> [TASK STATEMENT]: In the records below, render the lines from the line with "Given: Click the API接收消息 page title" to the line with "Action: pos(28,179)" as a JSON list of strings, one string per line, skipping blank lines.

Items from a dataset:
• • •
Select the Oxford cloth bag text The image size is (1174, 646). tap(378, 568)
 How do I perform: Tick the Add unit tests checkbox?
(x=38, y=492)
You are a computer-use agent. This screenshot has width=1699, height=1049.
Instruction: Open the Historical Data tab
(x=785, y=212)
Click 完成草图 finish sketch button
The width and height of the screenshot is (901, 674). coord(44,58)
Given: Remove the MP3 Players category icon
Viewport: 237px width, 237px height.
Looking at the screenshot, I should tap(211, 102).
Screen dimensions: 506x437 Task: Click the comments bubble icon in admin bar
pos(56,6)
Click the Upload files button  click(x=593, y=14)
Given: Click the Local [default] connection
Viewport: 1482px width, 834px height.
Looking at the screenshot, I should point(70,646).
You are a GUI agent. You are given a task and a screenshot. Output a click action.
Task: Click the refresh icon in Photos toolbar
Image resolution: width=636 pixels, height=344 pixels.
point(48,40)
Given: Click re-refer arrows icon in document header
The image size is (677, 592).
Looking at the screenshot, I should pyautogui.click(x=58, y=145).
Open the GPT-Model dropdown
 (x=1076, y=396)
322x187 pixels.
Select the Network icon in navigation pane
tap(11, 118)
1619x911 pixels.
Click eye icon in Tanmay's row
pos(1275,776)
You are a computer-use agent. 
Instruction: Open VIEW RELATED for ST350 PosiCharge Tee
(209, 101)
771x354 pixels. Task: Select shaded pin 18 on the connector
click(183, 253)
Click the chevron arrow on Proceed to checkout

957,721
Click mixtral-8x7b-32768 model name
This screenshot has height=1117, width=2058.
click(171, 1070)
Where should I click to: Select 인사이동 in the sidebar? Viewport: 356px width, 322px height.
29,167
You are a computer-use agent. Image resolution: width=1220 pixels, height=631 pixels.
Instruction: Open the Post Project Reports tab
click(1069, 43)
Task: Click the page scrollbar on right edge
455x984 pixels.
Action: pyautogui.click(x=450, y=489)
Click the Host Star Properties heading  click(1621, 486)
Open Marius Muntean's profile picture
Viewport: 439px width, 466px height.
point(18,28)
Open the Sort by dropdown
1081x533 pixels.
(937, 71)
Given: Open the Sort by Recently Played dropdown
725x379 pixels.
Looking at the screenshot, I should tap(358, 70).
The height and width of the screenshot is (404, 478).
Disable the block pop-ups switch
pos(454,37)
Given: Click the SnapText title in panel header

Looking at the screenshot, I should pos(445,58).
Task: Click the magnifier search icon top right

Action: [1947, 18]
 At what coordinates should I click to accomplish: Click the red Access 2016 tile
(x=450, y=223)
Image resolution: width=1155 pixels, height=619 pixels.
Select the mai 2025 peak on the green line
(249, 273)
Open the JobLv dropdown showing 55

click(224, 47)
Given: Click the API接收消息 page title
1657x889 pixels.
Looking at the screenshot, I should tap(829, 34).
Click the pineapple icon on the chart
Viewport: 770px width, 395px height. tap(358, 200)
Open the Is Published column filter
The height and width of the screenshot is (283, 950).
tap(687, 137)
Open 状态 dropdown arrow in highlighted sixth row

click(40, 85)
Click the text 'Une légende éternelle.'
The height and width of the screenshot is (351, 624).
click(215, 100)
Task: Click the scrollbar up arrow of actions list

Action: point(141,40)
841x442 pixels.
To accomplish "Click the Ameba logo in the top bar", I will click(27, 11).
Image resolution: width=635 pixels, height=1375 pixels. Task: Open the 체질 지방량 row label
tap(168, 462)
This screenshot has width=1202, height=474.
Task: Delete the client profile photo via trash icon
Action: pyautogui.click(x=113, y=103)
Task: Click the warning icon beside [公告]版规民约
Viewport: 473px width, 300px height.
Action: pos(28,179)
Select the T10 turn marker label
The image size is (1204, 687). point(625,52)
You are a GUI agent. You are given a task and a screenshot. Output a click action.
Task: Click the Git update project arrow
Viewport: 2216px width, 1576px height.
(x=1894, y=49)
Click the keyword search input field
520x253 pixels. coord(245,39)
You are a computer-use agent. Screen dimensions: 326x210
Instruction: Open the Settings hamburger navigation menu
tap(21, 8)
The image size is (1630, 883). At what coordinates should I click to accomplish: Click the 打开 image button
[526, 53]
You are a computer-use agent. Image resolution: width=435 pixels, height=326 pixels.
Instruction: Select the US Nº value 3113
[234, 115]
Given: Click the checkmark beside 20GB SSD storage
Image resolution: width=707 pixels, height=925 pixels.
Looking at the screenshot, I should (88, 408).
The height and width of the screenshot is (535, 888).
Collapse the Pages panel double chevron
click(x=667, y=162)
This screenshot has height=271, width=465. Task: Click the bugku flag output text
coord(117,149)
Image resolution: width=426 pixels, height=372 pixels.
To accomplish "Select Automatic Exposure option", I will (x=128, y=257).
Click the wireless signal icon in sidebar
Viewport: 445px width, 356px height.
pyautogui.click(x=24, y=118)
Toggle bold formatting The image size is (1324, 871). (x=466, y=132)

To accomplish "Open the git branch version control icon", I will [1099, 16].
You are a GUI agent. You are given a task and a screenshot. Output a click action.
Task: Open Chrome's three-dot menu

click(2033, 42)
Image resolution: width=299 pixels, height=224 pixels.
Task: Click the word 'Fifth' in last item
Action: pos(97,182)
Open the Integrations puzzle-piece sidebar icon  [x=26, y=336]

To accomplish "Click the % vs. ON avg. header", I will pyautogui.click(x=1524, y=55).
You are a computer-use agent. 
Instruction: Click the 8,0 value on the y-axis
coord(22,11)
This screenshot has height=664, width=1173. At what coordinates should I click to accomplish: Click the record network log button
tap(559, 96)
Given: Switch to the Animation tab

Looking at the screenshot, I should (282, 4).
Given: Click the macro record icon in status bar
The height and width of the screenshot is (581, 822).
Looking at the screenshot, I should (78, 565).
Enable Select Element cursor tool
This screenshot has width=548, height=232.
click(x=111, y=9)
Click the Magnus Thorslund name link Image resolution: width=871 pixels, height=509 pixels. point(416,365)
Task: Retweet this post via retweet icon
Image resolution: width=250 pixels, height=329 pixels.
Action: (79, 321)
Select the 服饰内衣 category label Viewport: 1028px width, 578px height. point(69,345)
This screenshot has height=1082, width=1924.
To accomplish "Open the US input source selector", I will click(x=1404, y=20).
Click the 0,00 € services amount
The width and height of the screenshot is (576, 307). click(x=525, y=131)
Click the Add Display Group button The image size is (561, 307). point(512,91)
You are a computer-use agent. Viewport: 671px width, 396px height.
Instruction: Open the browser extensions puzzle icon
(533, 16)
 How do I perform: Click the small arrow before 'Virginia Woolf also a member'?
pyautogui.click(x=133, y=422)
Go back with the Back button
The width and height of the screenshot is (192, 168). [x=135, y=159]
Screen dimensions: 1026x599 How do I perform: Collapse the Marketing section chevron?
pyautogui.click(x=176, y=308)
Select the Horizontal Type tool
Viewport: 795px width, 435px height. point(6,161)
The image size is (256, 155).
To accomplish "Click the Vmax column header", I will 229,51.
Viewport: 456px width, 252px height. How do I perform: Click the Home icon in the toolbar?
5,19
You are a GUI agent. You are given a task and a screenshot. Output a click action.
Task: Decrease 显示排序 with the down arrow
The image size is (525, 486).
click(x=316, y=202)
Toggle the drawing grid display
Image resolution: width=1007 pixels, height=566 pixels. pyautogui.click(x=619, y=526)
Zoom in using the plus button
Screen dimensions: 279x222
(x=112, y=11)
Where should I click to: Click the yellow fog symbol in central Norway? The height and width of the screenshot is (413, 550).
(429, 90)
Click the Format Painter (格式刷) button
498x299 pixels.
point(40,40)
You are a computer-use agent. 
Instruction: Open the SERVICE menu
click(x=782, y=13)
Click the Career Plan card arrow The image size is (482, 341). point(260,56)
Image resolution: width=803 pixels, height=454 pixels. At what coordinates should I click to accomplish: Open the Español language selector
• • •
> [TASK OUTPUT]:
[
  "Given: Click the API接收消息 page title",
  "1657x889 pixels.",
  "Looking at the screenshot, I should tap(829, 34).",
  "Click the pineapple icon on the chart",
  "Viewport: 770px width, 395px height. tap(358, 200)",
  "Open the Is Published column filter",
  "The height and width of the screenshot is (283, 950).",
  "tap(687, 137)",
  "Open 状态 dropdown arrow in highlighted sixth row",
  "click(40, 85)",
  "Click the text 'Une légende éternelle.'",
  "The height and width of the screenshot is (351, 624).",
  "click(215, 100)",
  "Task: Click the scrollbar up arrow of actions list",
  "Action: point(141,40)",
  "841x442 pixels.",
  "To accomplish \"Click the Ameba logo in the top bar\", I will click(27, 11).",
  "Image resolution: width=635 pixels, height=1375 pixels. Task: Open the 체질 지방량 row label",
  "tap(168, 462)",
  "This screenshot has width=1202, height=474.",
  "Task: Delete the client profile photo via trash icon",
  "Action: pyautogui.click(x=113, y=103)",
  "Task: Click the warning icon beside [公告]版规民约",
  "Viewport: 473px width, 300px height.",
  "Action: pos(28,179)"
]